All colposcopists were certified specialists with more than 300 annual colposcopies performed. The study was approved by the Ethics Committee of the Medical Faculty of Ruhr-Universität Bochum, Bochum, Germany (registration number 18-6370, dated August 24, 2018).
Assuming a continuous outcome measure such as the time until the appearance of the MSCL, a sample size calculation with the confidence level set at 95% and the confidence interval set at 5% resulted in a sample size of 278 patients for a population size of 1000 women (roughly corresponding to the number of women seen by a colposcopists with 300 cases per year over 3 years). Therefore, we aimed to recruit at least 300 patients, allowing for approximately 10% of dropouts/protocol violations.
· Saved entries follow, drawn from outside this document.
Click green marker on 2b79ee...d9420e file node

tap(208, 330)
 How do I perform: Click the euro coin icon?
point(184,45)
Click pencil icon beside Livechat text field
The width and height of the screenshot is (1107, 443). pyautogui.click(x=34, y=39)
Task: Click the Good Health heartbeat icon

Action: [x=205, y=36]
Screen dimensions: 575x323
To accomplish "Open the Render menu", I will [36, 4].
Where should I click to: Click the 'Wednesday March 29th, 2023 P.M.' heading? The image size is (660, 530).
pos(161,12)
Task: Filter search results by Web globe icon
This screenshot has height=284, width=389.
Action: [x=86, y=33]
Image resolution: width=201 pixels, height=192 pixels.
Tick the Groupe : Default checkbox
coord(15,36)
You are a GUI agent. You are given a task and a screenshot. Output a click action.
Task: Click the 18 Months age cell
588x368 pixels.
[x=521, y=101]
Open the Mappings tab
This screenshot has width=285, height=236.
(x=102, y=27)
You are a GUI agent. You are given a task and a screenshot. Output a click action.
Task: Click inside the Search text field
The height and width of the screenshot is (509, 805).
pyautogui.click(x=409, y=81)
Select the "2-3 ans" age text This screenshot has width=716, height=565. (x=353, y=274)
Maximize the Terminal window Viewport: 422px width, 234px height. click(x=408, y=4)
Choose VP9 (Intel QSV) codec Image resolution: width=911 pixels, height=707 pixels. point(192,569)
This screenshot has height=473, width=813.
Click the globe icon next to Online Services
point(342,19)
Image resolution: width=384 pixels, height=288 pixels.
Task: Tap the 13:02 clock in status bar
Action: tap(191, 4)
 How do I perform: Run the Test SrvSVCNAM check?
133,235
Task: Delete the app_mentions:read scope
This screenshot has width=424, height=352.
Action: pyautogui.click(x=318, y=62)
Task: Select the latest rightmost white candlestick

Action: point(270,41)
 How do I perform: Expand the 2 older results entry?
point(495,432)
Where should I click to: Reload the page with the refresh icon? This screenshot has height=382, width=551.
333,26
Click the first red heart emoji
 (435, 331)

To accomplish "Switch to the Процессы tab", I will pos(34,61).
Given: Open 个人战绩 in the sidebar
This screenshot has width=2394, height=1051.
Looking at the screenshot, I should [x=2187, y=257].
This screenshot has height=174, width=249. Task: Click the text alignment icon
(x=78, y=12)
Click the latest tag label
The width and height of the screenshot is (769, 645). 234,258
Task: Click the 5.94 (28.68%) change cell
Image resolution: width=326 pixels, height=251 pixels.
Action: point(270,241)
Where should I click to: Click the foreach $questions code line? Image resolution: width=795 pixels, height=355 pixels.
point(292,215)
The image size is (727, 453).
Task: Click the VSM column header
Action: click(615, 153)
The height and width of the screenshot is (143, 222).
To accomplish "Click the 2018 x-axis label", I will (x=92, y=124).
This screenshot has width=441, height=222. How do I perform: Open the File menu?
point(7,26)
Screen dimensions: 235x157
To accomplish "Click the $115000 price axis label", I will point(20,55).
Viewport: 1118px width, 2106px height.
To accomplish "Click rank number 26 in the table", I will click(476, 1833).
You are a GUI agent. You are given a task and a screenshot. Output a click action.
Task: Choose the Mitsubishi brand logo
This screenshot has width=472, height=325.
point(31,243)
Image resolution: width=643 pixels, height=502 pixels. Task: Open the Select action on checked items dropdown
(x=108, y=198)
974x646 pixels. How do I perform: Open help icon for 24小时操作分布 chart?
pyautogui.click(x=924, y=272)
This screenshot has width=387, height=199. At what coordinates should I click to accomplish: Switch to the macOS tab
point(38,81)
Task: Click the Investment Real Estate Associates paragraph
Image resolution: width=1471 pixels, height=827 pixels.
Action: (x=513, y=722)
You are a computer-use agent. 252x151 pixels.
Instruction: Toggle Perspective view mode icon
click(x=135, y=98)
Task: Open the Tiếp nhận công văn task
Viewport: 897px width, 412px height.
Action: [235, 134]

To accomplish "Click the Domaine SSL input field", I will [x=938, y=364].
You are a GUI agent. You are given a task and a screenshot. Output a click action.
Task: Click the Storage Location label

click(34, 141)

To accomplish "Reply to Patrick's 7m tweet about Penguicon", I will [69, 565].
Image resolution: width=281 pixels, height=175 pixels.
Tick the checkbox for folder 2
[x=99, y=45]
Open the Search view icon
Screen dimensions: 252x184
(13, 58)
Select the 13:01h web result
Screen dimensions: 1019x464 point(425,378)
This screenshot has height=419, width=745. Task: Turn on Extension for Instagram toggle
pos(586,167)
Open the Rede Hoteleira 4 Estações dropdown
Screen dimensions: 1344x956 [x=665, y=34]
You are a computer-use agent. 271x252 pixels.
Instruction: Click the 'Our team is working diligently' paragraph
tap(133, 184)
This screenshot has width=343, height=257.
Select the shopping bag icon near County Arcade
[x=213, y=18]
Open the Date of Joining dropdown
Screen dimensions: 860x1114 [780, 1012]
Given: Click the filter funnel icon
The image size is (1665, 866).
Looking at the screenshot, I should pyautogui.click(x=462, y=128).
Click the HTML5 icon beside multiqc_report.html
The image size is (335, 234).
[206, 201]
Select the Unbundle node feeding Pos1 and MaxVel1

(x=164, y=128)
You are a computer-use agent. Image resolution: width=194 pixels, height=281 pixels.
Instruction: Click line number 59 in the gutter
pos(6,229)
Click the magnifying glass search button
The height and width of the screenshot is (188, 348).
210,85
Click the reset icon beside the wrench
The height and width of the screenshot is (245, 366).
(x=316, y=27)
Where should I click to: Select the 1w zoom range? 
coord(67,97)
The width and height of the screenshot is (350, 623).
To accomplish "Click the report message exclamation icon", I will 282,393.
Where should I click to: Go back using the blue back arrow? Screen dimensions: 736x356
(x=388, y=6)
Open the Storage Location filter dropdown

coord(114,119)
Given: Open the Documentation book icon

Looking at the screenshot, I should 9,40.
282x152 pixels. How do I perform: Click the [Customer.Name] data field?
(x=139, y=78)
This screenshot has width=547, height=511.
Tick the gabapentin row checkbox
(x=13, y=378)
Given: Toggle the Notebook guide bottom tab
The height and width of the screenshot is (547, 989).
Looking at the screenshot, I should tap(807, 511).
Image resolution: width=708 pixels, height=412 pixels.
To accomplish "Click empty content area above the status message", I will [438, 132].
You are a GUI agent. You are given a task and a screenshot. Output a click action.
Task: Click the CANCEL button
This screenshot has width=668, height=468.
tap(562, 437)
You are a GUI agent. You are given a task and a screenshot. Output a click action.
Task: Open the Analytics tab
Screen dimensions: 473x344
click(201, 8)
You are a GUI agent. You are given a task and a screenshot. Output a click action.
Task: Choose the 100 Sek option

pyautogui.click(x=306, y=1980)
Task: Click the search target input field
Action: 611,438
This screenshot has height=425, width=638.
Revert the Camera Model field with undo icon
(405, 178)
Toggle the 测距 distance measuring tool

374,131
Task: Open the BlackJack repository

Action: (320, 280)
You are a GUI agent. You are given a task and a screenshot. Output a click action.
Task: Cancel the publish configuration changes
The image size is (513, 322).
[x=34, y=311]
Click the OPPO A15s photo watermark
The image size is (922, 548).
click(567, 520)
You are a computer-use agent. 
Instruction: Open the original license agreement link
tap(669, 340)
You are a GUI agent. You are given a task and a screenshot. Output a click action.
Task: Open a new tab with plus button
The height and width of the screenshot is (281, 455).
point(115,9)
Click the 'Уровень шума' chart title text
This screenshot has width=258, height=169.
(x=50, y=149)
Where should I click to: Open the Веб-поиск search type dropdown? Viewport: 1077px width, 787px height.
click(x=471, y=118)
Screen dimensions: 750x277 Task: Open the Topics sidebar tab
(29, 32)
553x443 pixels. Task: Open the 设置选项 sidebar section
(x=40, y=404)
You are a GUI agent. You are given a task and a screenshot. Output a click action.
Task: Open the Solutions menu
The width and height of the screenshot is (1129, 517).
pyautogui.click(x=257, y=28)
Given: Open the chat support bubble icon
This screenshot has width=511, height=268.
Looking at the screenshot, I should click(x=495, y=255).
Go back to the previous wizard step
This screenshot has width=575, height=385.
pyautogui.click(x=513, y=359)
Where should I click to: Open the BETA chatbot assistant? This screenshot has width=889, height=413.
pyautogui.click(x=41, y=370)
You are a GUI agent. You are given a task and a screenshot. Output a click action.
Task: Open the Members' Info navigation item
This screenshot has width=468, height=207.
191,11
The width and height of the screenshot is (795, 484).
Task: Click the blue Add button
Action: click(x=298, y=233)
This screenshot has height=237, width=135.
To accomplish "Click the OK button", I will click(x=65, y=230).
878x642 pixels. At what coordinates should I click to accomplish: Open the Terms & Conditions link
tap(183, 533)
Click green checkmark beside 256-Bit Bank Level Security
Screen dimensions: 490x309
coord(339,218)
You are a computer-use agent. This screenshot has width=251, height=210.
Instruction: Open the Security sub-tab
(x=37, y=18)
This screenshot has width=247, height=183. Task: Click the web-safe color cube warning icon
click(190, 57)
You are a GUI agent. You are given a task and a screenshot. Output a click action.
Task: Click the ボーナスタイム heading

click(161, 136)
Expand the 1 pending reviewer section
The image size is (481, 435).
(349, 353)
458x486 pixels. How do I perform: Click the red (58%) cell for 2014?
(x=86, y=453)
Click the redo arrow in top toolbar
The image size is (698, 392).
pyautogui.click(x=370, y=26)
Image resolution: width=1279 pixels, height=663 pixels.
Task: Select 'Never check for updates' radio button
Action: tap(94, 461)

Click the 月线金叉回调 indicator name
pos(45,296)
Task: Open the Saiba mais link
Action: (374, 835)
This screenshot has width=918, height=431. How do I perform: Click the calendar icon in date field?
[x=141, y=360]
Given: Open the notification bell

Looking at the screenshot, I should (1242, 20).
Study data were collected and managed using REDCap (Research Electronic Data Capture), a secure, Web-based application designed to support data capture for research studies. After data collection had been concluded, exported data were further processed in Microsoft Excel (Microsoft Inc, Redmond, WA) and prepared for statistical analyses using SigmaPlot 14 (Systat Software Inc, San Jose, CA). Descriptive statistics are reported using means and standard deviations for normally distributed data, and medians and interquartile ranges (IQR) for data not meeting this assumption. Accordingly, statistical analysis was performed using parametric ( t test) or nonparametric tests (Mann−Whitney U test for pairwise comparison and analysis of variance on ranks for multiple comparisons). All P values are 2-tailed, and P < .05 was considered statistically significant.
Results
From September 2018 to May 2019, we prospectively recruited 305 consecutive women from our colposcopy units into this study. Of these, 4 women were excluded because of protocol violation. In 1 case, study documentation was missing. Thus, data from 300 colposcopies were evaluated. Figure 1 gives a detailed account of the patients’ flow through the study and the workflow. Patient characteristics are shown in Table 1 . All patients underwent a standardized colposcopy and AA test protocol as delineated in the Materials and Methods section. Table 2 lists the Pap smear results, the colposcopic findings before and after AA testing, and the corresponding histopathological results. Specifically, type I, type II, and type III transformation zones were identified in 195 (65.0%), 58 (19.3%), and 47 (15.7%) of cases. At the end of colposcopy, that is, 5 minutes after AA application, colposcopic assessment found a normal cervix in 61 cases (23.1%), minor changes in 107 cases (40.5%), major changes in 91 cases (34.5%), and major changes suspicious for invasion in 1 case (0.4%), respectively. The colposcopic findings changed over time. When comparing the colposcopic assessments 1 minute, 3 minutes, and 5 minutes after AA application, the proportion of minor changes continuously declined from 142 (47.3%) after 1 minute to 137 (45.7%) after 3 minutes and 107 (40.5%) after 5 minutes. The proportion of major change lesions also declined over time, from 110 (36.7%) to 114 (38.0%) and to 91 (34.5%), respectively. Of note, this effect was restricted to minor and major changes and was not observed in the categories “nonspecific findings,” “miscellaneous findings,” and “other findings” (as defined by the Rio classification system ).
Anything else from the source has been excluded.